At the commencement of the hearing, the superior court offered an extended monologue regarding the burden of proof.  “Is there a burden of proof?  If there is, what is it?  What is the issue subject to the burden of proof?  What criteria does the Court use to decide the issue as to whether or not he might pose a danger to the community if he were released?  Is that something within the sound exercise of the Court's discretion?  Is that something the People have to prove by a preponderance of the evidence?  If so, what are the elements the People have to prove?  A lot of that is a matter of semantics.  [¶] I've taken the position in the pas[t] that the People do have a burden of proof to prove by a preponderance of the evidence some type of a contested issue of fact, but ultimately the decision the Court has to make is based upon an evaluation of the criteria and the statute, and ultimately the Court has to exercise the Court's discretion taking into account all of those factors as well as anything else that might be presented that is relevant to the issue, and ultimately then to decide whether or not if released the defendant would constitute a[n] unreasonable risk of danger to the community, and that's a discretionary call.  So it's really semantics.  And I'm not sure how to articulate the difference between saying the People have a burden to prove by a preponderance of the evidence the fact that the defendant is dangerous versus the decision the Court has to make based upon the Court's discretion as to whether or not he would pose unreasonable risk of danger to the community.  So that's all I could say about that.  [¶] I take the position ultimately it's the Court's call based upon the Court's discretion [and] that the People have the burden to prove by a preponderance of the evidence any type of a contested issue that might be relevant as it bears upon the issue of dangerousness.  [¶] So that's the Court's ruling if you understood it.”  (Italics added.)

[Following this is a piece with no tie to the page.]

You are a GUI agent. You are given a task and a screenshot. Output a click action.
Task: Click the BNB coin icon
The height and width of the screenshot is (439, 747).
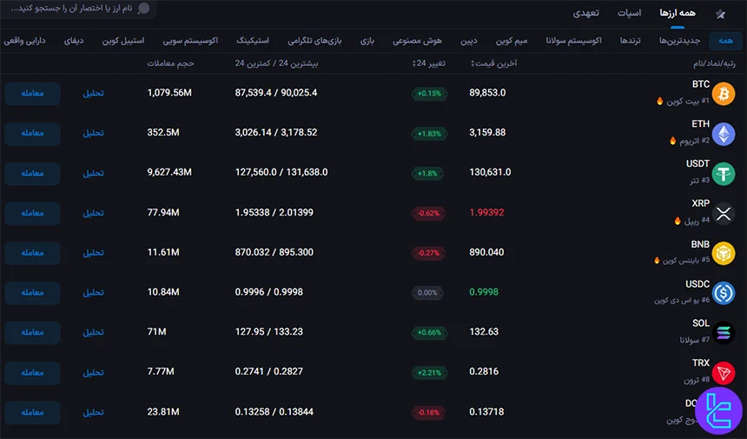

The court explained that the distinction it was making was that “I might make a decision and based upon findings contrary to what the People argue.”  “[T]he Court in its own discretion might say I don't put a lot of weight on those reasons [relied upon by the prosecution].  I have other reasons.  I'm relying upon what I have heard in this case․”  The court's position was that it was not bound by the prosecution's arguments but could base its decision on something “they haven't argued.”  The court expressly acknowledged that “[t]he People have the burden to prove by a preponderance of the evidence a contested issue of fact.”  (Italics added.)  At the conclusion of the hearing, the court pointed out that defendant had done nothing positive in prison but instead had been “involved in numerous acts of misconduct in prison.”  “He's done nothing in prison to help himself by way of any type of rehabilitation or counseling or things of that sort that would be very productive if he were to be released into the community.  [¶] So based upon my evaluation of all of this, I'm going to conclude that he has not done anything to prove to me that he would be anything other than a danger to the community if he were released, and for that reason I order the petition be denied.”  (Italics added.)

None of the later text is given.